The first five minutes of “Ted 2” include narration from the instantly recognizable voice of Patrick Stewart; enough profanity to make Joe Pesci blush; a wedding between a stuffed toy and his longtime, Boston-area girlfriend; a Busby Berkeley-esque musical number; a guy high on cocaine who maniacally jumps rope, punches a wedding guest in the face and hurls himself through a glass window; and grizzly bear pornography.
So yeah, it’s a Seth MacFarlane production: all the “Family Guy” humor, without all the animation.
The sequel to the 2012 comedy “Ted” about a man and his magical Teddy Bear/best friend/enabler come to life will have you reaching for your thesaurus to come up with other words for sophomoric. Asinine is a good one. So are moronic, stupid and absurd.
But it’s also something else: a laugh riot.
Where to begin? How about the scene in which Ted (voiced by MacFarlane) and his “Thunder Buddy” John Bennett (Mark Wahlberg) sing the words to the “Law & Order” theme. (Who knew?) What about the hilarious cameos, including a memorable one from Liam Neeson. How about when Ted, upon first hearing civil rights lawyer Patrick Meighan (Morgan Freeman), responds: “I think I want to sleep on a bed made of your voice.”
The premise of the film – like it matters – is that when Ted and his wife Tami-Lynn (Jessica Barth) try to adopt a baby, they learn that Ted is not technically a person, but is more accurately property, thus annulling their marriage, voiding his Discover card and ending his membership in a pizza discount club.
With the help of the recently divorced John and freshly minted lawyer Samantha L. Jackson (Amanda Seyfried), they attempt to prove that he is human, all while not allowing Ted to fall into the hands of the villainous Donny (Giovanni Ribisi, reprising his role from the first film).
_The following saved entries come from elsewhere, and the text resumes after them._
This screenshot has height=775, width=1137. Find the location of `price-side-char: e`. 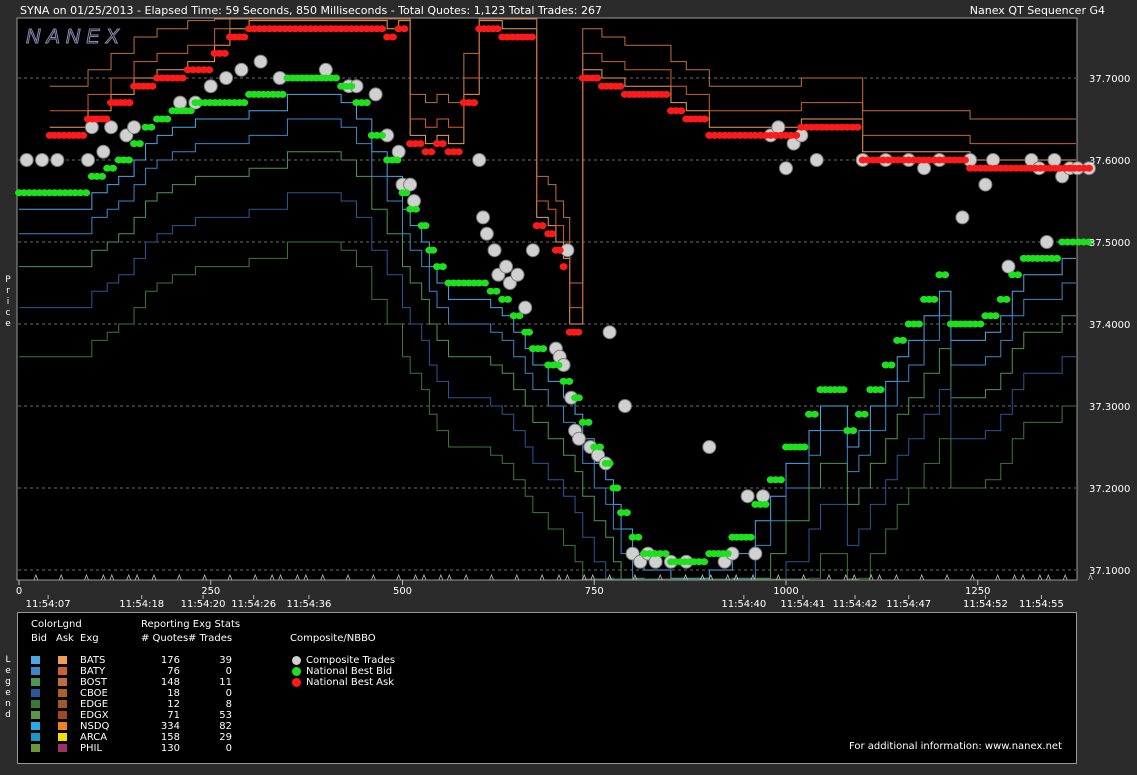

price-side-char: e is located at coordinates (8, 324).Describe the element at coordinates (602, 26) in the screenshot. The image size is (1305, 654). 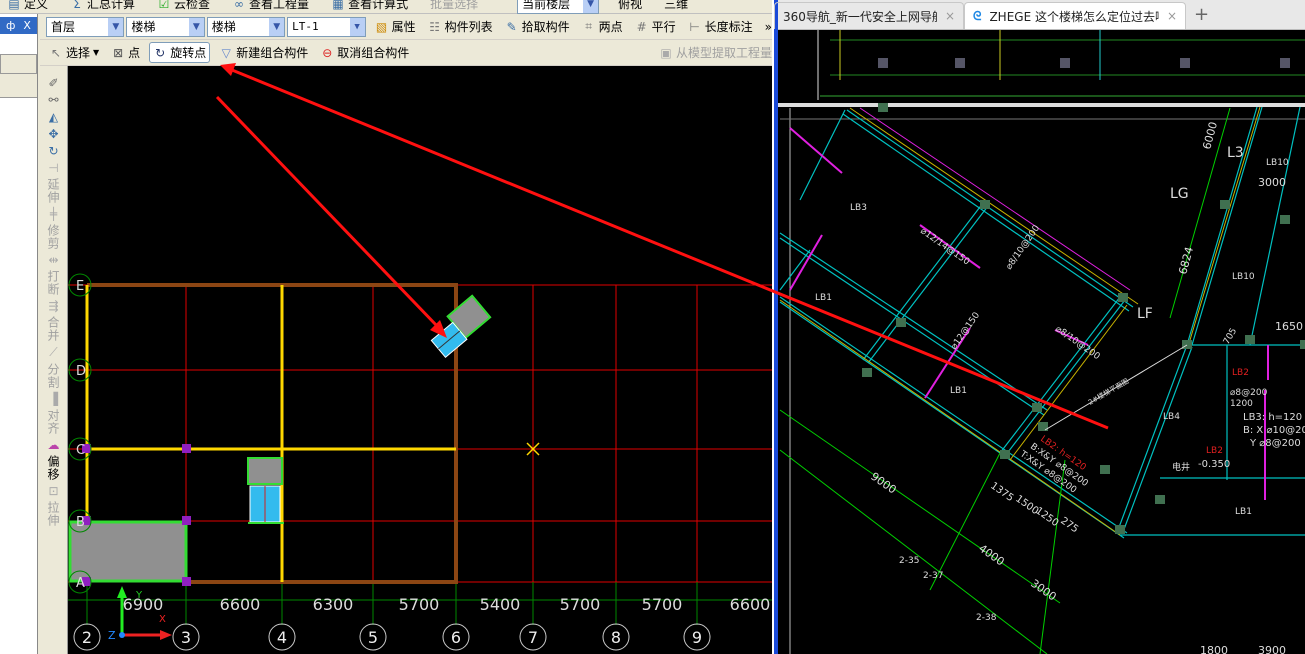
I see `two-points-button: ⌗ 两点` at that location.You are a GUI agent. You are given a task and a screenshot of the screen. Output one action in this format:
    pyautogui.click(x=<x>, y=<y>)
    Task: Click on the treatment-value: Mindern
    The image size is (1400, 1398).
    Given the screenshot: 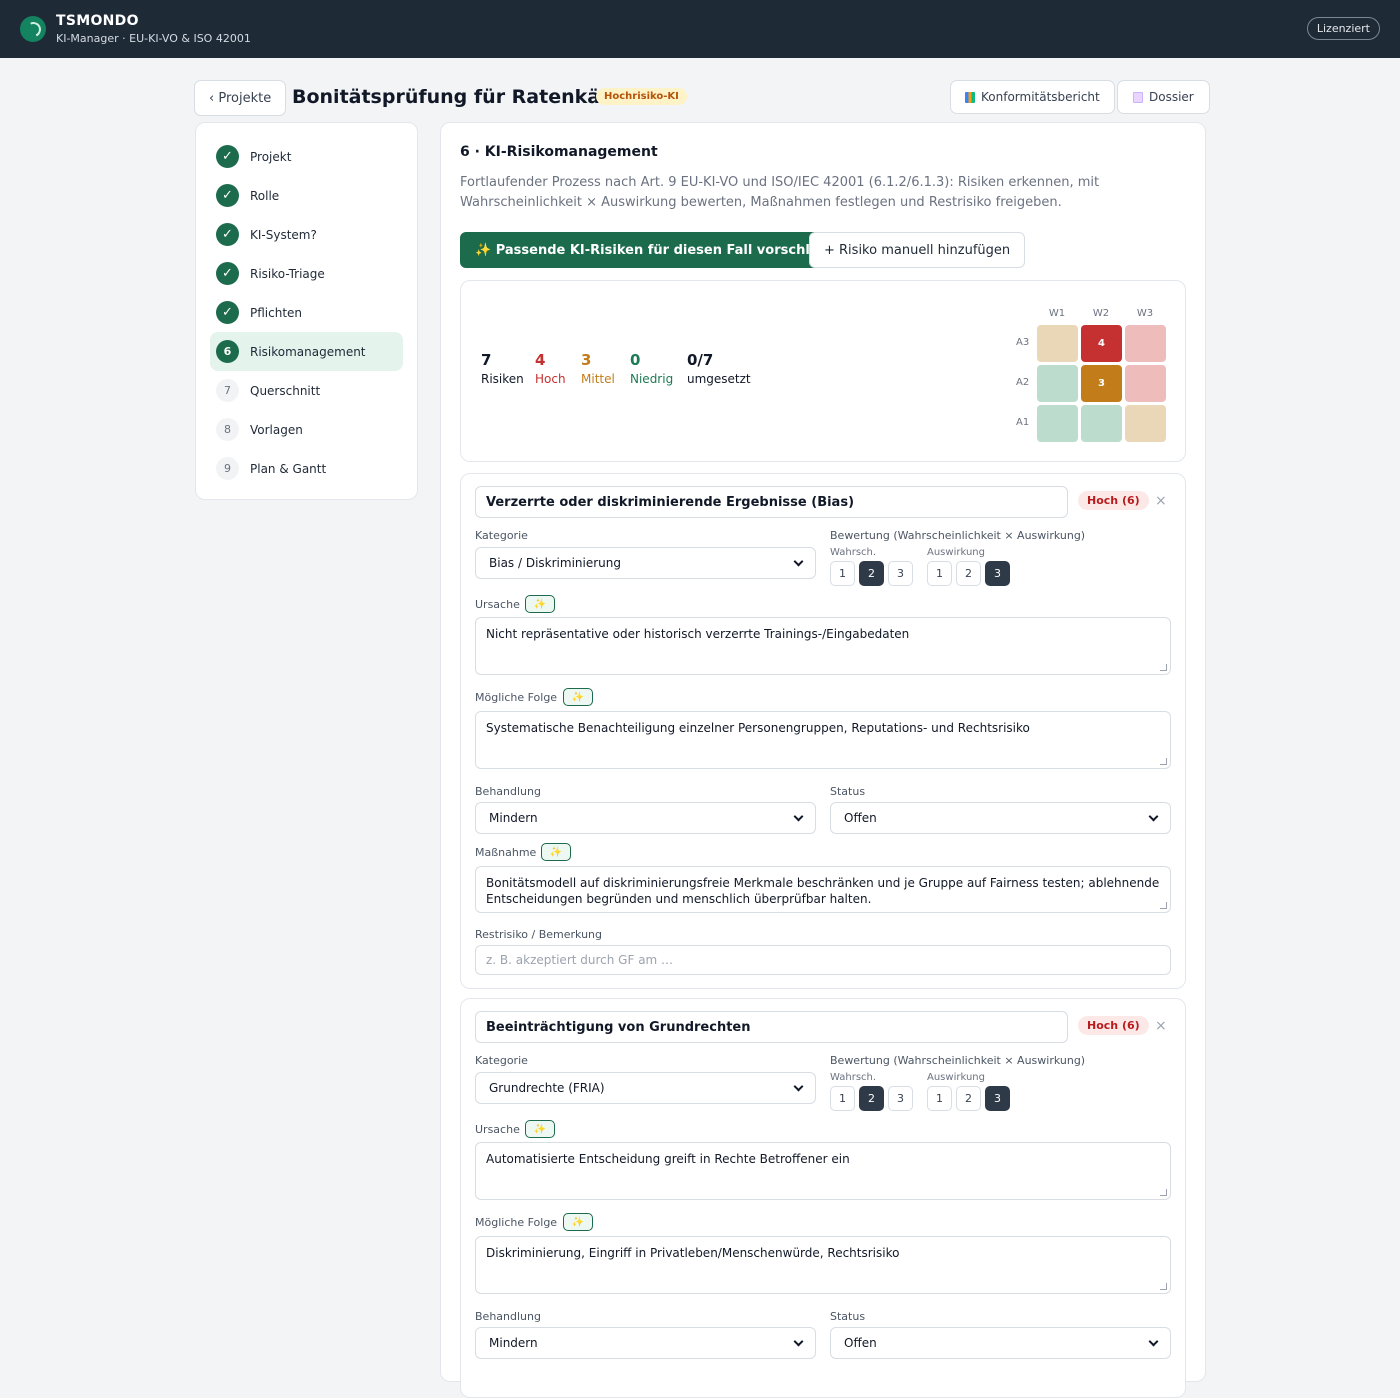 What is the action you would take?
    pyautogui.click(x=514, y=818)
The film never veers into self-importance, despite references to landmark civil rights cases and some courtroom speechifying. But don’t worry. Any time it starts to feel the least bit serious, someone pulls out a bong.
The laughs are plentiful, and so are the cringes. There is a gag at a fertility clinic that makes the famous hair gel scene from “Something About Mary” look like an outtake from “The Brady Bunch.” (If your audience is anything like mine, half will be screaming with laughter, half will be screaming with horror.)
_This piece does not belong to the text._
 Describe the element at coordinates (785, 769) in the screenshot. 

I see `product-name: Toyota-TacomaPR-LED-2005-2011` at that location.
It’s the kind of moment that most filmmakers would hate to admit they even ponder, but that MacFarlane can’t help but include. As usual, nothing is off-limits. There are laughs around 9/11, Robin Williams and plane crashes. A particularly potent strain of marijuana is called “Here Comes Autism.”
And as with any MacFarlane production, the in-jokes are plentiful. If you know why the Comic-Con scene involving the characters portrayed by Patrick Warburton and Michael Dorn is especially funny, you might want to raise your hand the next time a “biggest nerd in the room” debate gets going.
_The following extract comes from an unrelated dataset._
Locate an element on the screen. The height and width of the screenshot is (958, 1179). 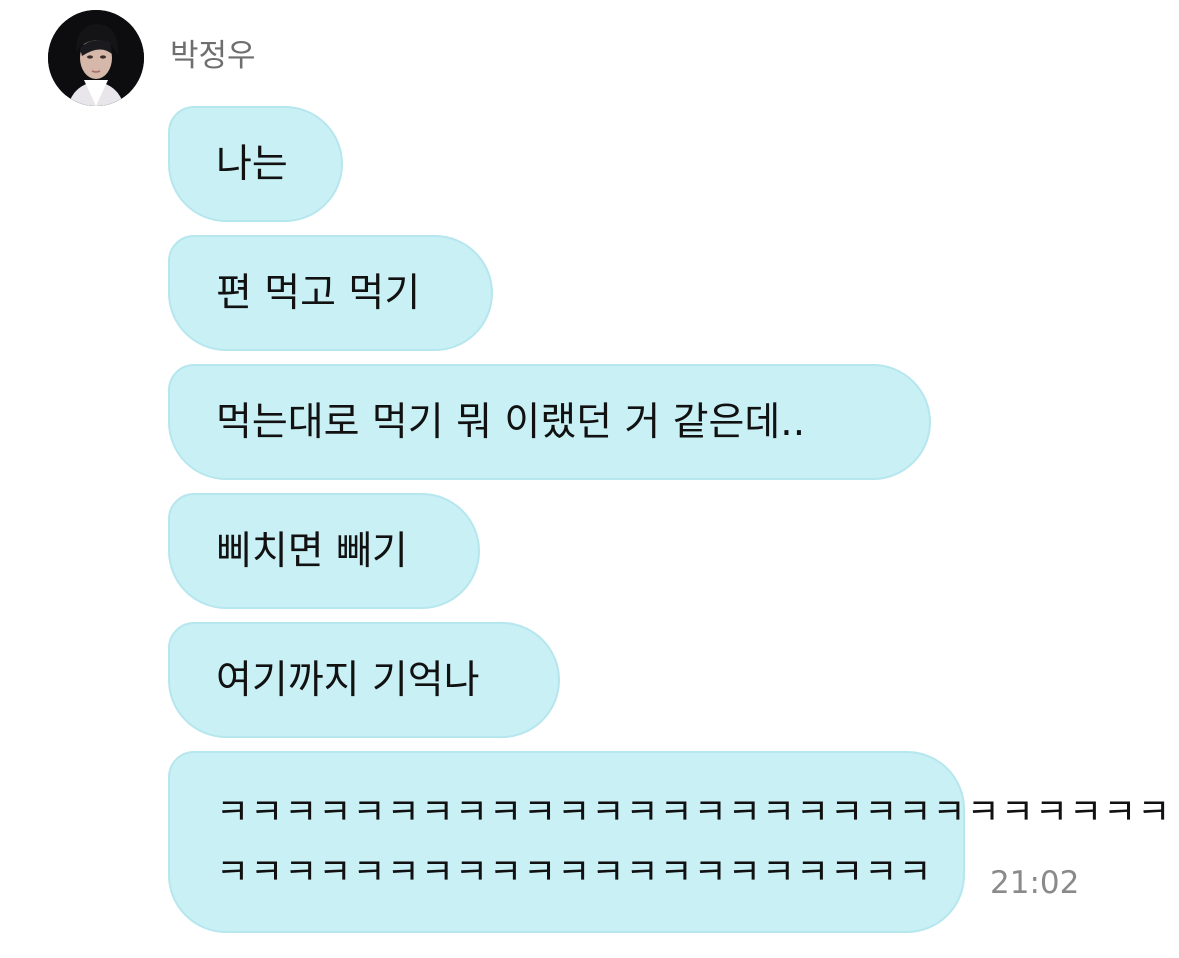
message-text-line: ㅋㅋㅋㅋㅋㅋㅋㅋㅋㅋㅋㅋㅋㅋㅋㅋㅋㅋㅋㅋㅋ is located at coordinates (574, 872).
He also dips into his affection for all things ’80s. I counted references to three movies and one song.
There is no question that MacFarlane – who wrote, produced, directed and starred in this film – is an acquired taste.
It’s a taste many have acquired, through his ground-breaking television show “Family Guy” and other forays into subversive animation, his turn as host of the Academy Awards two years ago, and the first “Ted.” But he is more than an adult whose sense of humor ground to a halt the first time he heard a bathroom joke. Watch him on talk shows or listen to him sing a song and you realize he is a smart and talented man who happens to find humor in places most would fear to tread.
I would argue that he should be favorably compared to Mel Brooks, who is regarded today as a comic genius but who also has been accused of getting laughs with material that could be deemed offensive (see “The Producers”), racist (see “Blazing Saddles”) and flatulent (see “Blazing Saddles” again).
MacFarlane is a little Brooks, a little MAD Magazine and a little Howard Stern and all of his work draws from that lineage, including his new film.
Like the best of all of those and more, “Ted 2” will make you laugh out loud and hate yourself a little for doing so. But the next time you’re singing along to “Law & Order,” at least you’ll know who to thank.
Starring: Seth MacFarlane, Mark Wahlberg, Amanda Seyfried, Giovanni Ribisi
Director: Seth MacFarlane
Running time: 108 minutes
Rating: R for crude and sexual content, pervasive language and some drug use
The Lowdown: The magical and inappropriate Teddy Bear must prove that he is a human and not just property.